While many of us are able to work from home,  safe from the coronavirus outbreak, we should all be grateful to those doing vital work that leaves them exposed to the virus.

It’s not just everyone working in health care, although they’re certainly the front line, but also a number of others keeping things functioning. It’s the delivery guys, the workers and cashiers in grocery stores, the workers in the pharmacy and many, many more. They are taking the risk so that we can keep our fridges stocked and ensure that those of us who need medication have what they need.

Thank you to all for your hard work, despite the risks and fears. 

The Coronavirus

The World Health Organization (WHO) has declared the coronavirus outbreak, which originated in Wuhan, China, a global pandemic. 

As of 22 March, more than 13,000 people worldwide have died of COVID-19, the disease caused by the coronavirus.  According to Johns Hopkins University, more than 311,000 people have been tested positive for COVID-19.

What is coronavirus?

According to the WHO, coronaviruses are a family of viruses that cause illnesses ranging from the common cold to more severe diseases such as severe acute respiratory syndrome  and pneumonia.

The name coronavirus comes from the Latin word corona, meaning crown. Under an electron microscope, the virus has the  characteristic appearance of a crown.

What are the symptoms?

According to the WHO, signs of infection include fever, cough, shortness of breath, and breathing difficulties. In more severe cases, it can lead to pneumonia, multiple organ failure, and even death.

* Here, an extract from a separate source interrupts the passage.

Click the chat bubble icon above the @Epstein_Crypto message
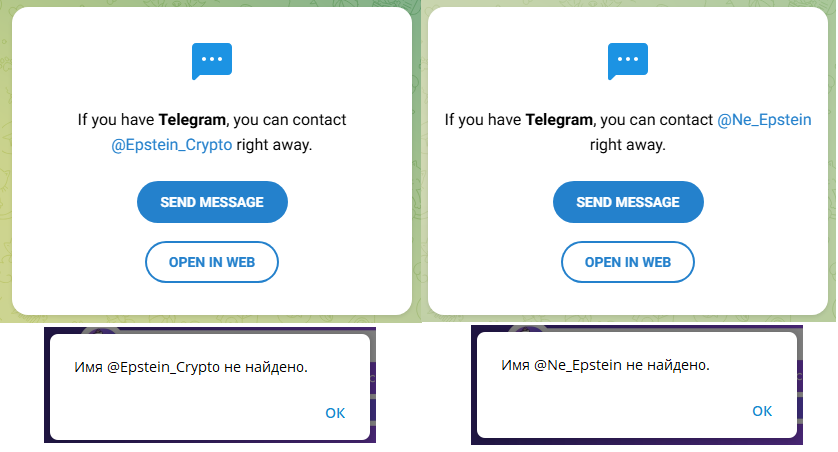Viewport: 838px width, 452px height. (212, 62)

The  incubation period – the time between infection and the first signs  of symptoms – range from one to 14 days. Most infected people show symptoms within five to six days.

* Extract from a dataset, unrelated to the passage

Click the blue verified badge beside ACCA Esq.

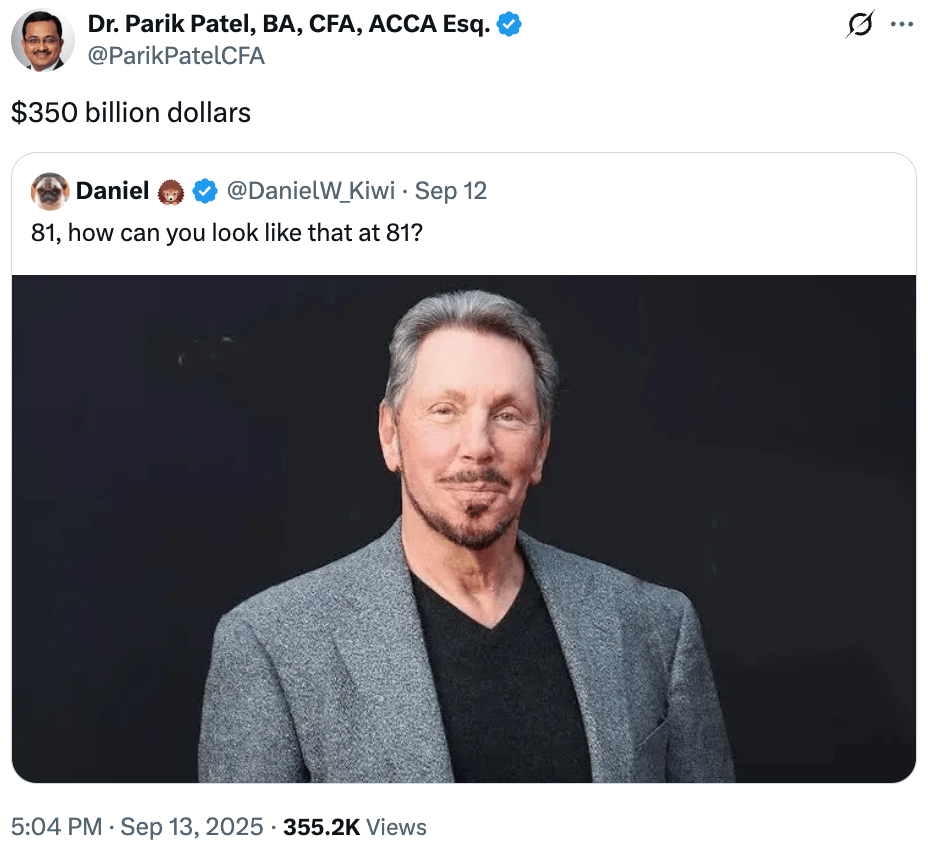[509, 25]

However, infected patients can also be asymptomatic, meaning they do not have  any symptoms despite having the virus in their systems.

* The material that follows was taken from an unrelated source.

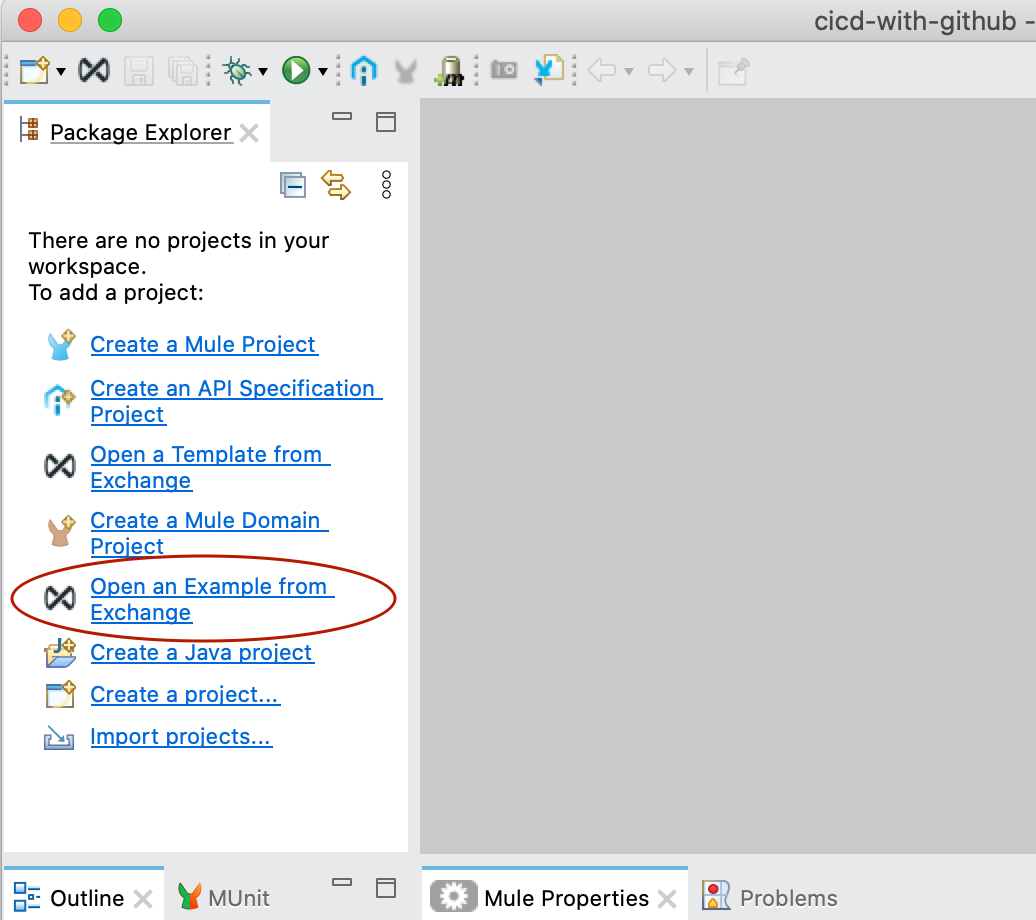Click the pin/attach icon at toolbar end
The width and height of the screenshot is (1036, 920).
(x=733, y=70)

Even young people can get infected

Many young people mistakenly believe  that this disease is only something that older people catch and think they will not catch the virus because of their age. Many young people are not following the government’s social-distancing rules.

The WHO said the truth is that young people are catching the coronavirus and becoming ill or dying from it. Also, they are spreading the disease to their parents, grandparents and other people. 

Chancellor Merkel speaks to the people

Chancellor Merkel addresses the citizens of Germany in a speech. „It is serious. Since German reunification, no, since the Second World War, there has not been a challenge to our country that depends so much on our joint solidarity,“ the Chancellor emphasized.

What is the German government doing?

The German government has provided up to 50 million euros to enable German travellers stranded abroad to return to Germany in the next few days.

New restriction have come into place that that resulted in the partial shutdown of public life. Citizens have been urged to stay at home whenever possible to slow down the spread of the coronavirus.

 On Friday, Chancellor Angela Merkel spoke with representatives of business associations and trade unions about the effects of the coronavirus. She said before the meeting that the federal and state governments were willing to „do everything that is necessary and that Germany needs in order to get through this crisis as well as possible“.

Federal Finance Minister Olaf Scholz and Federal Economics Minister Peter Altmaier have presented a comprehensive package of measures to cushion the effects of the corona virus. They announced an unlimited credit program for companies.

The KfW Special Programme 2020 is launched: It supports companies that have temporarily run into financing difficulties due to the corona pandemic. Small, medium-sized, and also large enterprises can now submit applications through their main bank.


I hope you all stay  healthy during these trying times!